Source passage:
--- BEGIN ---

I drew a fox head first on sturdy paper and then cut up the drawing into pieces.  I used the paper shapes to work out how the sections would fit together and play around with the colours.  I wanted to leave some of the background showing through where his brown felt eye is in the middle.  I also wanted his neck ruff to gradually disappear into broken sections, almost as though he's melting away into his tweedy background.  I've used a mixture of stitches here to simply appliqué the design onto the backing sections and decided to use one colour thread all the way through, making the stitches visibly part of the patchwork effect.  I've also used pinking shears to crimp the edge some of the pieces to add more texture.

His nose and one section of his neck ruff is cut out in brown leather and there are leather button loops at the back.  The leather is recycled from an old garment.  I used a fairly deep overlap section at the back of the cushion to insert the pad through and two button closures.

The back is one piece of lovely cream and caramel coloured wool and edges are finished with piping in the same fabric.  I always use feather cushion pads on the inside as I think they look and feel nicer than synthetic ones and they mould better to the shape you need them when snuggling up.  Another good tip, if you're using feather pads, is to always cut the cushion cover slightly smaller than the size of your cushion pad.  This makes sure the feathers really fill the whole area right to the corners and the cushion looks plump and luxurious.  This won't work if you use a synthetic pad though, when you should cut the cover to fit the pad exactly or it will just buckle inside.  I'm glad to say the cushion was received well and went to join a collection of foxy furnishings in his new abode!  I think I might take the idea and re-work it to create a design for my own home.  I have some lovely grey and blue shades of herringbone and check, which might make a bold badger or a cheeky rabbit.  

A collection of blue-grey toadstools could also work in these colours and I quite like this off-cut of Osborne & Little fabric called 'Mementoes' that I have in my stash.  This would make lovely cushions, which I can pop them straight over the existing cotton cushion covers and instantly have a new and different look for the room this winter.  Cosy!

Wednesday, 4 November 2015

Halloween Costume Hack!

--- END ---

Dataset content:

--- BEGIN ---

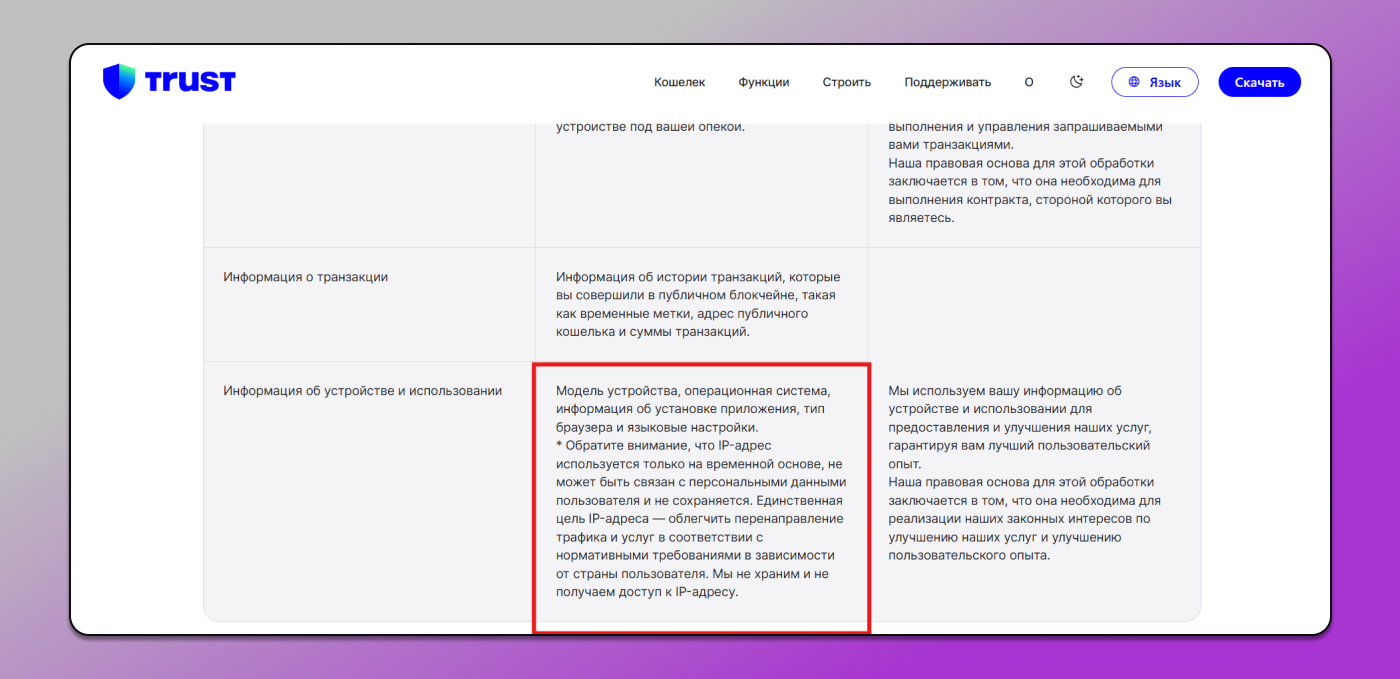Click the Обратите внимание IP-адрес note paragraph

click(x=700, y=518)
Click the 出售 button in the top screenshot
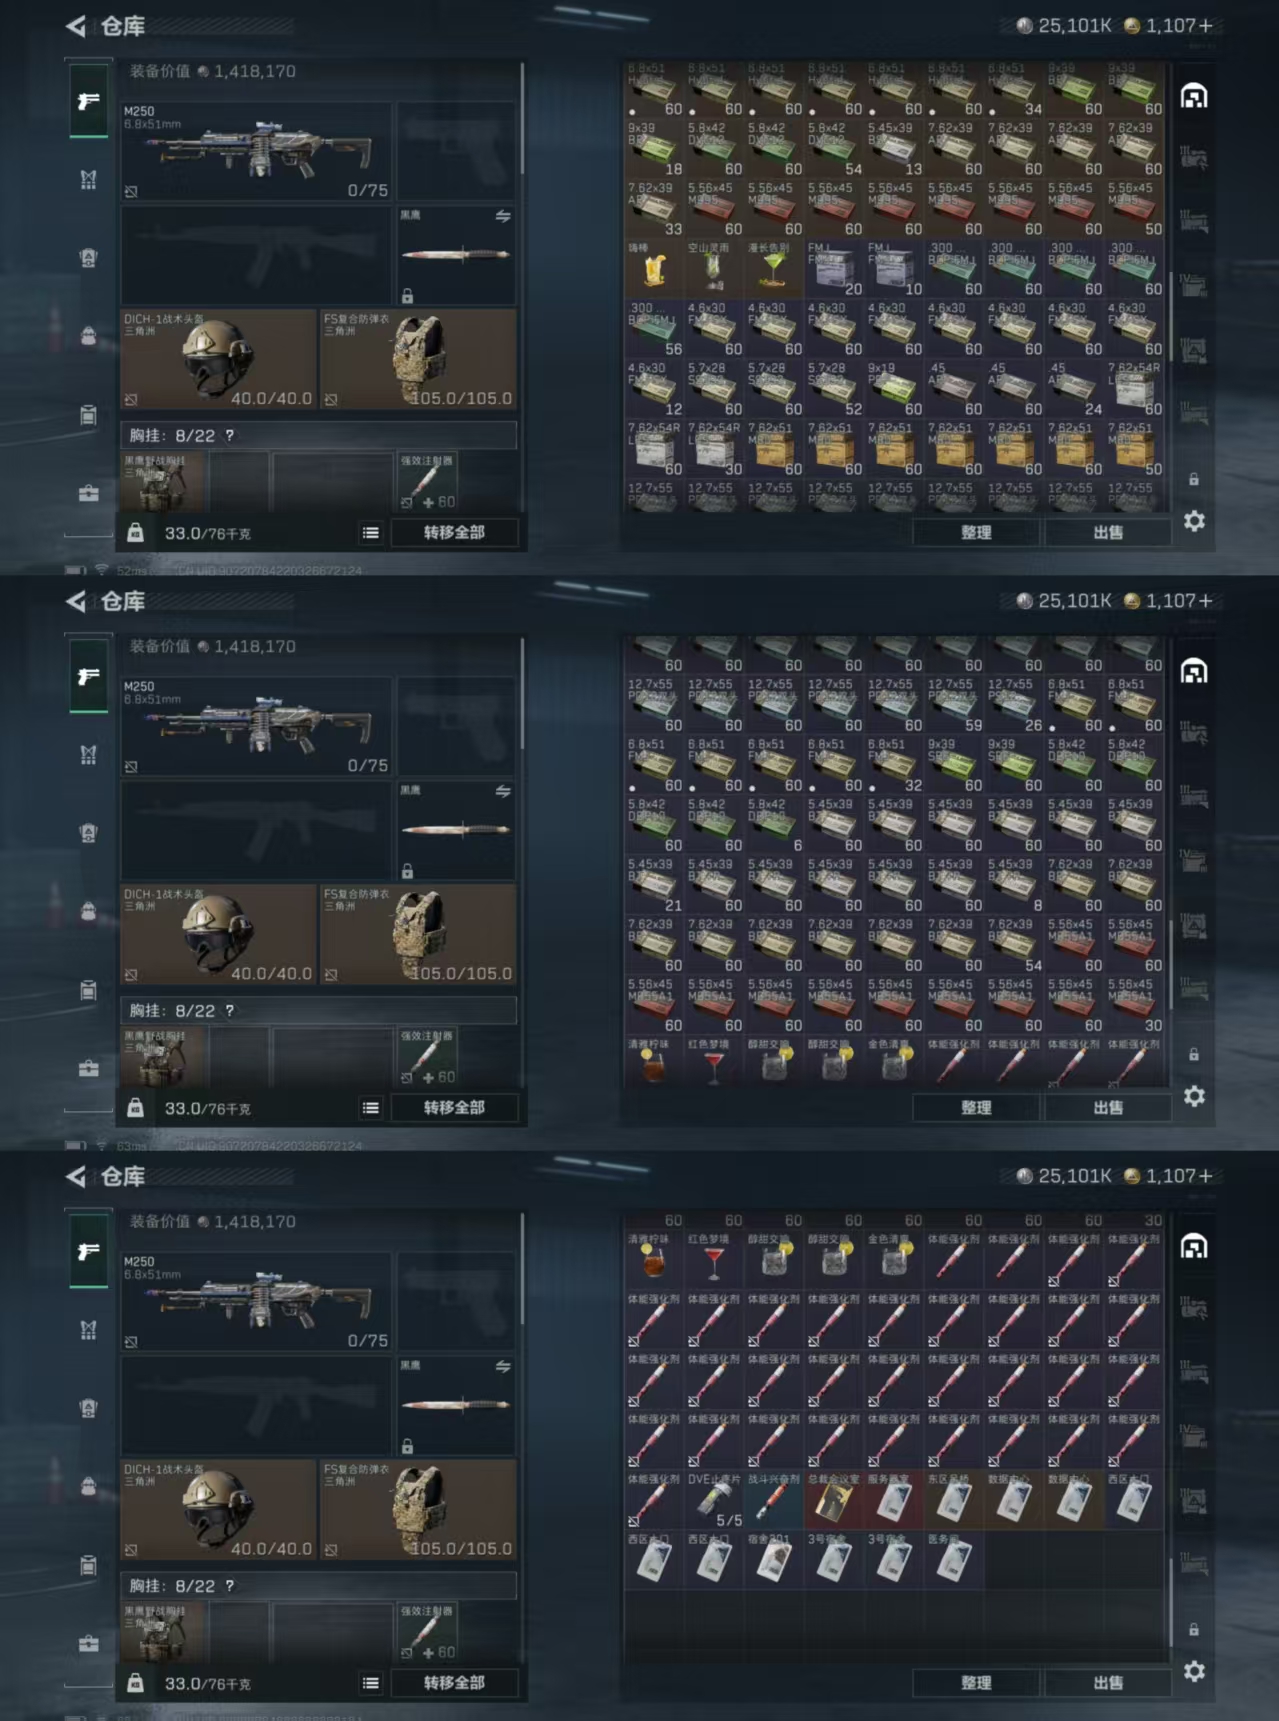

--- END ---

Set task 1:
Answer these from the fox cushion passage, one line each:
(a) What material are the fox's nose and one section of his neck ruff cut from?
(b) Which tool was used to crimp the edges of some pieces?
(c) With a feather pad, what does cutting the cover slightly smaller than the pad achieve?
Set task 2: Pick up the fox cushion passage after its last line and keep writing in the same voice.

Expected answer 1:
(a) Brown leather, recycled from an old garment.
(b) Pinking shears.
(c) The feathers fill the whole area right to the corners, so the cushion looks plump and luxurious.

Expected answer 2:
Around here, Halloween is a big deal!  It was never something I remember celebrating as a child, although we did have turnip lanterns on bonfire night.  Nowadays in our neighbourhood, local streets and houses are transformed on 31 October into a village of creepy cottages, magical mansions, flickering pumpkin lanterns and plenty of freaky fun.  For the younger kids it's a chance to dress up, grab your swag bag and go around in the dark collecting sweets galore at each of the houses taking part.  Always with an adult hovering in the background to run back to, just in case the sweetie-giver happens to be dressed in a particularly convincing mask!  The older kids and teens revel in scaring each other and chancing their arm at getting a few goodies too.  It's definitely a family friendly affair and there are strict rules to the game.  If there is a pumpkin twinkling away outside to welcome you, then it is an invitation to knock and see who might be waiting inside to treat you, or make you jump.  If no pumpkin, then you respect that house's privacy and don't knock on the door.  

There is no such thing as going 'over the top' with decorations and some of the creations were truly theatrical in their ambition, with whole front gardens transformed into hammer horror style settings.  Even cars, wheely-bins and garages are dressed to thrill and the all important pumpkins ranged from simple smiley faces to works of art in carving. 

Our Halloween preparations started back in the spring, planting 'jack o lantern' seeds for home grown pumpkins on the allotment.  We watched them grow, proudly pointing out the biggest ones marked out as having the best lantern potential.  We harvested them last week, lugging them back with aching arms, turning one into soup, and the others have been sitting in jolly trio in the kitchen.  They've been glowing away, seasonally orange and waiting to be transformed into candle-lit, goblin-faced characters!  A good tip if you do grow your own is to always cut them with a good bit of stalk left on.  They'll keep a lot longer.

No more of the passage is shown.